→ WHAT IS BEING ASKED: Copy these lines word for word, covering every row.

[Item-finding rows]
______

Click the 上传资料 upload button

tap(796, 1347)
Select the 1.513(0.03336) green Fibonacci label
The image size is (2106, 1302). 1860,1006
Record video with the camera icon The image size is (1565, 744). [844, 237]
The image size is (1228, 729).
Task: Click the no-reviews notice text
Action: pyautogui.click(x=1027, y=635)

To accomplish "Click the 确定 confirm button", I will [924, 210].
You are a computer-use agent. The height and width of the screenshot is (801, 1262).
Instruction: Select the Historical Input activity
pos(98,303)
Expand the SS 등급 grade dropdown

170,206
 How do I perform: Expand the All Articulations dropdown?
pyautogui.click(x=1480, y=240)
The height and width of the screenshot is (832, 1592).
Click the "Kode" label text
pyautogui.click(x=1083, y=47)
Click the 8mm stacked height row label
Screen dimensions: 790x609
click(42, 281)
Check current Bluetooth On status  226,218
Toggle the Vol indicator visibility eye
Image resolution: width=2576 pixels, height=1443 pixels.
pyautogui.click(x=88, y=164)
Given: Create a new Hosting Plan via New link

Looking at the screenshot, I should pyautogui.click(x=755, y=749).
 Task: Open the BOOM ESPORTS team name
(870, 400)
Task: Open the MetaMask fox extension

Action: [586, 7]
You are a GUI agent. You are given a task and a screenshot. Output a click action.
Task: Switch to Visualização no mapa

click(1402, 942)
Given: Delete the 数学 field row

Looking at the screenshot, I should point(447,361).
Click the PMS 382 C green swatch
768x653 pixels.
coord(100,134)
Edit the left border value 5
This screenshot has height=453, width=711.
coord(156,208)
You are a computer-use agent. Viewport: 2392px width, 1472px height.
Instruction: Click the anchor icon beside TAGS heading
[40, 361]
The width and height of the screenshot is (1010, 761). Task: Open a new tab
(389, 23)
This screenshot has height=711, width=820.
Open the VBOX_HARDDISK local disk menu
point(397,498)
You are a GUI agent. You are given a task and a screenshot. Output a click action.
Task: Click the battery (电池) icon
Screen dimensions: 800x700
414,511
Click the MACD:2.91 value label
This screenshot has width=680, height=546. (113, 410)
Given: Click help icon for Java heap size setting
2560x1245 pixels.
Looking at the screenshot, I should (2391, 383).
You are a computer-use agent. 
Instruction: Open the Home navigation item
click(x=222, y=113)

______

→ REPLY:
Click the 上传资料 upload button

tap(796, 1347)
Select the 1.513(0.03336) green Fibonacci label
The image size is (2106, 1302). 1860,1006
Record video with the camera icon The image size is (1565, 744). [844, 237]
The image size is (1228, 729).
Task: Click the no-reviews notice text
Action: pyautogui.click(x=1027, y=635)

To accomplish "Click the 确定 confirm button", I will [924, 210].
You are a computer-use agent. The height and width of the screenshot is (801, 1262).
Instruction: Select the Historical Input activity
pos(98,303)
Expand the SS 등급 grade dropdown

170,206
 How do I perform: Expand the All Articulations dropdown?
pyautogui.click(x=1480, y=240)
The height and width of the screenshot is (832, 1592).
Click the "Kode" label text
pyautogui.click(x=1083, y=47)
Click the 8mm stacked height row label
Screen dimensions: 790x609
click(42, 281)
Check current Bluetooth On status  226,218
Toggle the Vol indicator visibility eye
Image resolution: width=2576 pixels, height=1443 pixels.
pyautogui.click(x=88, y=164)
Given: Create a new Hosting Plan via New link

Looking at the screenshot, I should pyautogui.click(x=755, y=749).
 Task: Open the BOOM ESPORTS team name
(870, 400)
Task: Open the MetaMask fox extension

Action: [586, 7]
You are a GUI agent. You are given a task and a screenshot. Output a click action.
Task: Switch to Visualização no mapa

click(1402, 942)
Given: Delete the 数学 field row

Looking at the screenshot, I should point(447,361).
Click the PMS 382 C green swatch
768x653 pixels.
coord(100,134)
Edit the left border value 5
This screenshot has height=453, width=711.
coord(156,208)
You are a computer-use agent. Viewport: 2392px width, 1472px height.
Instruction: Click the anchor icon beside TAGS heading
[40, 361]
The width and height of the screenshot is (1010, 761). Task: Open a new tab
(389, 23)
This screenshot has height=711, width=820.
Open the VBOX_HARDDISK local disk menu
point(397,498)
You are a GUI agent. You are given a task and a screenshot. Output a click action.
Task: Click the battery (电池) icon
Screen dimensions: 800x700
414,511
Click the MACD:2.91 value label
This screenshot has width=680, height=546. (113, 410)
Given: Click help icon for Java heap size setting
2560x1245 pixels.
Looking at the screenshot, I should (2391, 383).
You are a computer-use agent. 
Instruction: Open the Home navigation item
click(x=222, y=113)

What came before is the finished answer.